Here, the government had failed to demonstrate that the cap was a reasonable alternative.
“In other words, the MIR ‘plainly overshoots the mark’ in terms of the interference it entails in relation to the rights of the claimant group,” Wittmann wrote. The appropriate remedy was nullification of the MIR.

Alan D’Silva, a partner at Stikeman Elliott LLP Toronto office, who represented State Farm Mutual Automobile Insurance Co. on the Zhang appeal, argued s. 15 didn’t apply.

“Our position was that people who suffer from minor injuries are not a group covered by the discrimination provisions because the group is not one with immutable or permanent characteristics nor a historically disadvantaged group,” he said.

D’Silva also pointed out that individuals with injuries that affect their life skills and ability to function are not subject to the cap. “Put another way, the group that might qualify under s. 15 are not limited in damages under the Alberta scheme,” he said.

State Farm, the insurer involved in Zhang, also maintained  the courts shouldn’t interfere with the cap because it represented part of a bargain following extensive consultation between the government and the insurance industry.

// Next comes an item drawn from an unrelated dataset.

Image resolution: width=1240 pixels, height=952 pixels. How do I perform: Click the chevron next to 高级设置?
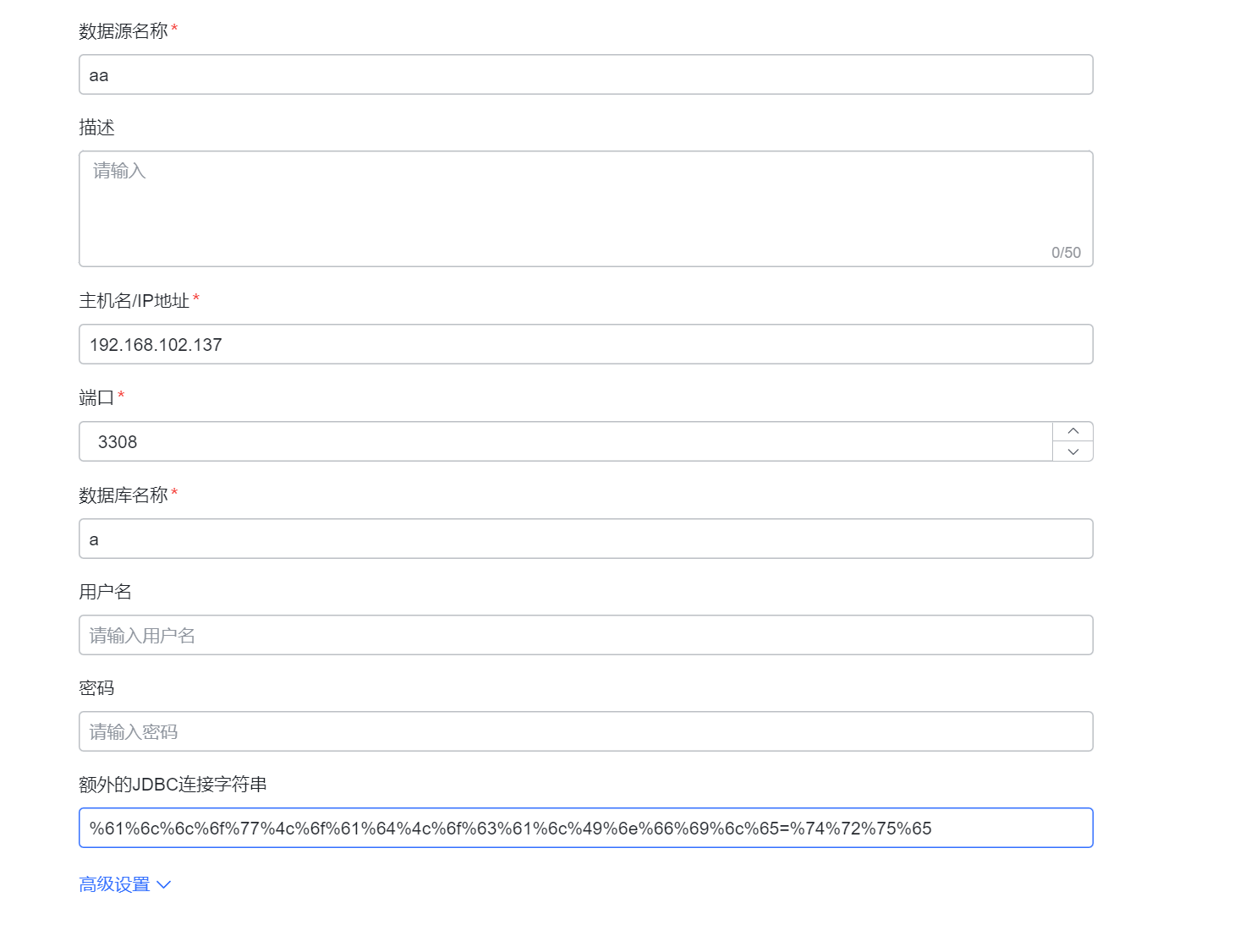pyautogui.click(x=163, y=884)
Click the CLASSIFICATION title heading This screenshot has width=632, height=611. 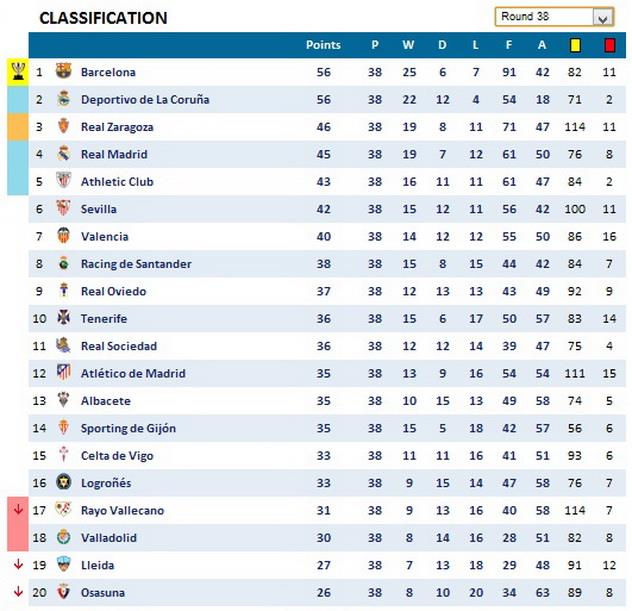point(103,18)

“In fact, [former Alberta premier] Ralph Klein ran for election while this legislation was being phased in, and his platform included a pledge that the legislation would reduce premiums, which in fact it did,” he said.

But the Ontario legislation, which imposes a $30,000 deductible on plaintiffs, may be safe from attack on grounds of discrimination. “Arguably, Ontario treats every victim similarly regardless of the type of injury suffered, Kozak says. “That’s something within the legislative purview of the province.”

Which is not to say that the Ontario legislation is safe from attack on other grounds. “I have a number of ways of going at an across-the-board deductible, but I’m not going to play my hand now,” Kozak says.